Your instructions => Search the records for the string "heading", then copy each line that has it.

Information provided =>
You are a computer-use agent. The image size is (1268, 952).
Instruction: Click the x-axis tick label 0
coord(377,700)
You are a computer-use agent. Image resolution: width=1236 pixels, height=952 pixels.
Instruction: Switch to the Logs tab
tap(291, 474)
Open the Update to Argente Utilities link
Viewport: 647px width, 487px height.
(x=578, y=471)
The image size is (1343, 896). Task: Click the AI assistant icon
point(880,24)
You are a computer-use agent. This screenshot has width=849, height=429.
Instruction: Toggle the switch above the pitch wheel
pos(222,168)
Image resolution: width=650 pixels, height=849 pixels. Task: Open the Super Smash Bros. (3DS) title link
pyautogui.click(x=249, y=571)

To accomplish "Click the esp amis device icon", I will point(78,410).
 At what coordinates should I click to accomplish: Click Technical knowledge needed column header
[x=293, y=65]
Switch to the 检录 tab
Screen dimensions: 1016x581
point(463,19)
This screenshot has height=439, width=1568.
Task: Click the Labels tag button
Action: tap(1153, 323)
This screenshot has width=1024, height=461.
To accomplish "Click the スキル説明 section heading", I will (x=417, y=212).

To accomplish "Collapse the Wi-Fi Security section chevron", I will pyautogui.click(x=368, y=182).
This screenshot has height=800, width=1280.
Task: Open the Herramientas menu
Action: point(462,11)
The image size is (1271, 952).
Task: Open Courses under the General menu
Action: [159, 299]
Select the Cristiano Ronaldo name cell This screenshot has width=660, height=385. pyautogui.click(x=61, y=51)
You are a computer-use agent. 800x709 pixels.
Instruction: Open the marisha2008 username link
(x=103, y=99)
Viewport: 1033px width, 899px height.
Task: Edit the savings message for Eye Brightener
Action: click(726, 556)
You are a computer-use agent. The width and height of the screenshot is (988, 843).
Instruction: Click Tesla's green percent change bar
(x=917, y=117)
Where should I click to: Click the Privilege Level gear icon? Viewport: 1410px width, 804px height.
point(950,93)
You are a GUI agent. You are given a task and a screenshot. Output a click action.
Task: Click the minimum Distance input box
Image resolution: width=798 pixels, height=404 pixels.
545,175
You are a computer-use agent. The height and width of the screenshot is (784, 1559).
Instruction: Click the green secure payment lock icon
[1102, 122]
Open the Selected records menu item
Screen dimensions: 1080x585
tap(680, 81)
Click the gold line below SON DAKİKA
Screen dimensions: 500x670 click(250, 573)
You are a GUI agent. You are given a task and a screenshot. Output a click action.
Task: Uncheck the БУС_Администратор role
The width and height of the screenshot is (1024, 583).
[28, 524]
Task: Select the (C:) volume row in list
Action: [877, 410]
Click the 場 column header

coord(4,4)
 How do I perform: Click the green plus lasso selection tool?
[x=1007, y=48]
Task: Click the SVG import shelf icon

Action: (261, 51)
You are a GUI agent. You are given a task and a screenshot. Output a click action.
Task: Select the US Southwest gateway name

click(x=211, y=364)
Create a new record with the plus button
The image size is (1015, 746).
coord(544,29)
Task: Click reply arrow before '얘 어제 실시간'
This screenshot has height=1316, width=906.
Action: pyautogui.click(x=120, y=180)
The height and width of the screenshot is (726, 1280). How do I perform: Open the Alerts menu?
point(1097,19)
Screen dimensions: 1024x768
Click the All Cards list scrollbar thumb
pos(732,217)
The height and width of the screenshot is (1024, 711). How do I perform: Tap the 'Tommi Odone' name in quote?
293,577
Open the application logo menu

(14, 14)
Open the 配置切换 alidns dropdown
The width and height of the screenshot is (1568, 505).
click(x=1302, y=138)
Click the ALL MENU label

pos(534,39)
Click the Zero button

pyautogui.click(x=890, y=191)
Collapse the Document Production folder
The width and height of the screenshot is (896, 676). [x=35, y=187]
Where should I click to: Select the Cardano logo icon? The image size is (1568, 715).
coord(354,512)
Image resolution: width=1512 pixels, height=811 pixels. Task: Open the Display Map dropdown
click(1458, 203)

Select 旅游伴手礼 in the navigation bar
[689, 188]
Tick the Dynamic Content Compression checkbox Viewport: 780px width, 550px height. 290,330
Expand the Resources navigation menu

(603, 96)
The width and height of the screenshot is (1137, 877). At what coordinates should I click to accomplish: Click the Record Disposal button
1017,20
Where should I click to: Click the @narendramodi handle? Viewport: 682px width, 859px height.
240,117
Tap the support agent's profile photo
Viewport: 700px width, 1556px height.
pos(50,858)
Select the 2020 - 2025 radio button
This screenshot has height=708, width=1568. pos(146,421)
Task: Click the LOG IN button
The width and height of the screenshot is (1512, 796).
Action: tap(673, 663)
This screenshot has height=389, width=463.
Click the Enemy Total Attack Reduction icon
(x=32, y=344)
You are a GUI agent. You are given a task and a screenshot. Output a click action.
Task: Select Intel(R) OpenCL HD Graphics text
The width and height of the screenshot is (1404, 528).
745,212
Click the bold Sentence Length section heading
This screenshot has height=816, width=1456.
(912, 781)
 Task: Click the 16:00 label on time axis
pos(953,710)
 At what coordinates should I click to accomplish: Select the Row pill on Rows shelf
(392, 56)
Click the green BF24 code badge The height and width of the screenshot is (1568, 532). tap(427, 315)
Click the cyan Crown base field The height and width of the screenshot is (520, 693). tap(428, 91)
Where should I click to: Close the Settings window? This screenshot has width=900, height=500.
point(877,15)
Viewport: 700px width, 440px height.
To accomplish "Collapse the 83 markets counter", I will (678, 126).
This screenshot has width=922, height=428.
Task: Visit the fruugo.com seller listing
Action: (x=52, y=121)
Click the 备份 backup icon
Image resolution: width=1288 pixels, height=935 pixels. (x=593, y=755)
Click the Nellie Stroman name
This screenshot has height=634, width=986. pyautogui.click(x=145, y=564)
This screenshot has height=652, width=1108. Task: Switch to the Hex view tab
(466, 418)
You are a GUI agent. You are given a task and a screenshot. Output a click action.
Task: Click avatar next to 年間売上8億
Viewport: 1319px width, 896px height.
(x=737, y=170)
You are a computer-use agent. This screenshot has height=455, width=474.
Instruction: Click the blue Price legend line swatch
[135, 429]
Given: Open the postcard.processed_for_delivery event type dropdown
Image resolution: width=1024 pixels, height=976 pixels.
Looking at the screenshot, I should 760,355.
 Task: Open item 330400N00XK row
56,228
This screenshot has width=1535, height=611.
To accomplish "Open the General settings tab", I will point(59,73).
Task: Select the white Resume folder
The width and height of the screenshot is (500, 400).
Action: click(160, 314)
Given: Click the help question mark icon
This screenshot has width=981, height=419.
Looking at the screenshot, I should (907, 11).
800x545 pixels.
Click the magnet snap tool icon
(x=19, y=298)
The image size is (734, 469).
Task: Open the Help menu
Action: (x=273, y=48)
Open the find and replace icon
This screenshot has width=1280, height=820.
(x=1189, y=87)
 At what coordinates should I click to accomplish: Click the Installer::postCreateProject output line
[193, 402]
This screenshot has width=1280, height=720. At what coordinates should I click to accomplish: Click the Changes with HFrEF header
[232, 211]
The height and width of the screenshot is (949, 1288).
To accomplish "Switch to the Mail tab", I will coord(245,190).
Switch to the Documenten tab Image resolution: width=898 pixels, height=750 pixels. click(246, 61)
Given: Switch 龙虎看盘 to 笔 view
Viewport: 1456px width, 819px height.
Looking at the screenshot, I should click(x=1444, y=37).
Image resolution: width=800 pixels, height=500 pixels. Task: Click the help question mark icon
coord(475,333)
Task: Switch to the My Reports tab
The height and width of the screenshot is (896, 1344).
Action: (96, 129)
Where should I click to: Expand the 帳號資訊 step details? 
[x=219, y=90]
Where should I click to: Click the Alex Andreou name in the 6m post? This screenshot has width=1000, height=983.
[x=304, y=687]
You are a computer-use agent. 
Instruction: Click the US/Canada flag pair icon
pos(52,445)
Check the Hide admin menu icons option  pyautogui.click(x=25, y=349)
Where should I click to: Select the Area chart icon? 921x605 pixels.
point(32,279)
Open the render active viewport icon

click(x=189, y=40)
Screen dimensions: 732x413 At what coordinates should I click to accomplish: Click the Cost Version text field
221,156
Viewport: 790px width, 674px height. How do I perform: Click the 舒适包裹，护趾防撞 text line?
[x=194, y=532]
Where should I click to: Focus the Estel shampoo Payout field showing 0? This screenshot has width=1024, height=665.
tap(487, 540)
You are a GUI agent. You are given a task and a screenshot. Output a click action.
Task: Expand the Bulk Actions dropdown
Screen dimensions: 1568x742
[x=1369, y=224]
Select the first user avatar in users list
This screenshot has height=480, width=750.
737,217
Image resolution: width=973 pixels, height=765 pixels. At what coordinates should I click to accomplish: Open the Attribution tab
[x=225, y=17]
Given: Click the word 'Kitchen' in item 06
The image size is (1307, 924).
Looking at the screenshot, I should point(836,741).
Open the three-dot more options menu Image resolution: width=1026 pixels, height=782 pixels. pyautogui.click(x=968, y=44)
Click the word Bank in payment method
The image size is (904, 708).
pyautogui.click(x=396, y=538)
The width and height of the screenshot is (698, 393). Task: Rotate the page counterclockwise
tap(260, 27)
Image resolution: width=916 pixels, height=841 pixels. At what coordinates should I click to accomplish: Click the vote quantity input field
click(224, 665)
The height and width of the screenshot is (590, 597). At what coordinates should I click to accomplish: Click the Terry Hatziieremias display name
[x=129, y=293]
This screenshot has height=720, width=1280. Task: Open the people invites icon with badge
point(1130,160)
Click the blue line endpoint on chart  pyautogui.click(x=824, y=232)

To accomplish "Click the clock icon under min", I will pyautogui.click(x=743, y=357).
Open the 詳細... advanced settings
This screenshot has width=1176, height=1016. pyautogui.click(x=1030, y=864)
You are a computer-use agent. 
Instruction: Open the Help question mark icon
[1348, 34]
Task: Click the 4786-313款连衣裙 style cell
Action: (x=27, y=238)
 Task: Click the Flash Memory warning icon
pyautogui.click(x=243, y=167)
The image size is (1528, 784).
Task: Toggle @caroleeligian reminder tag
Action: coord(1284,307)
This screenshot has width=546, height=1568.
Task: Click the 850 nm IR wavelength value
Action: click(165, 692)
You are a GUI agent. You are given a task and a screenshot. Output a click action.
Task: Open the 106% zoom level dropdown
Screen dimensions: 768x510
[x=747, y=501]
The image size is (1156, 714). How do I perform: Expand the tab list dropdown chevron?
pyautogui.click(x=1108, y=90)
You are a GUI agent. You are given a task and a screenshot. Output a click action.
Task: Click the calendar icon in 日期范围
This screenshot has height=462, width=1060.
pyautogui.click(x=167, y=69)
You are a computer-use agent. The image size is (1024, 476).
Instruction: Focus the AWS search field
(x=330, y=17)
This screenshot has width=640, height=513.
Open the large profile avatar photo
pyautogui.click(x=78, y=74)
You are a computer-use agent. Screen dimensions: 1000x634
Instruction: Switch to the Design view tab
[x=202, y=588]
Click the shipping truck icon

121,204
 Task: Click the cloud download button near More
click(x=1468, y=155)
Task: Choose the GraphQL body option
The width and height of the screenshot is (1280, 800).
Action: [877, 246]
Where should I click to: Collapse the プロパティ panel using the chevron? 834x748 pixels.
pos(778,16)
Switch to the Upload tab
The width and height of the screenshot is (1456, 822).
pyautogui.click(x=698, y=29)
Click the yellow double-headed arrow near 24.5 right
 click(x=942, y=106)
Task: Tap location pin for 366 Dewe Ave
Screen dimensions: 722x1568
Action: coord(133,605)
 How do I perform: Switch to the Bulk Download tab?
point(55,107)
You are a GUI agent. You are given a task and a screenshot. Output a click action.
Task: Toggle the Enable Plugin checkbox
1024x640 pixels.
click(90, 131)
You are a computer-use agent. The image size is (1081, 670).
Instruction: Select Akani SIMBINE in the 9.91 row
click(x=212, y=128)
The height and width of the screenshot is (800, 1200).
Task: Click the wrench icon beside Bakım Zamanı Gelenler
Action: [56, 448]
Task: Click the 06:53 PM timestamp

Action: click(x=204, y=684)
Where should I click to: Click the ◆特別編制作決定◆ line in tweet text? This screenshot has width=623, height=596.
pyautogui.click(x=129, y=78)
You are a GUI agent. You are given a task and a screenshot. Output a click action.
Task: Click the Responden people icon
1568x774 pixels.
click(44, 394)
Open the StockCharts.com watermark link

Solution below =>
To accomplish "Click the スキル説明 section heading", I will (x=417, y=212).
Click the bold Sentence Length section heading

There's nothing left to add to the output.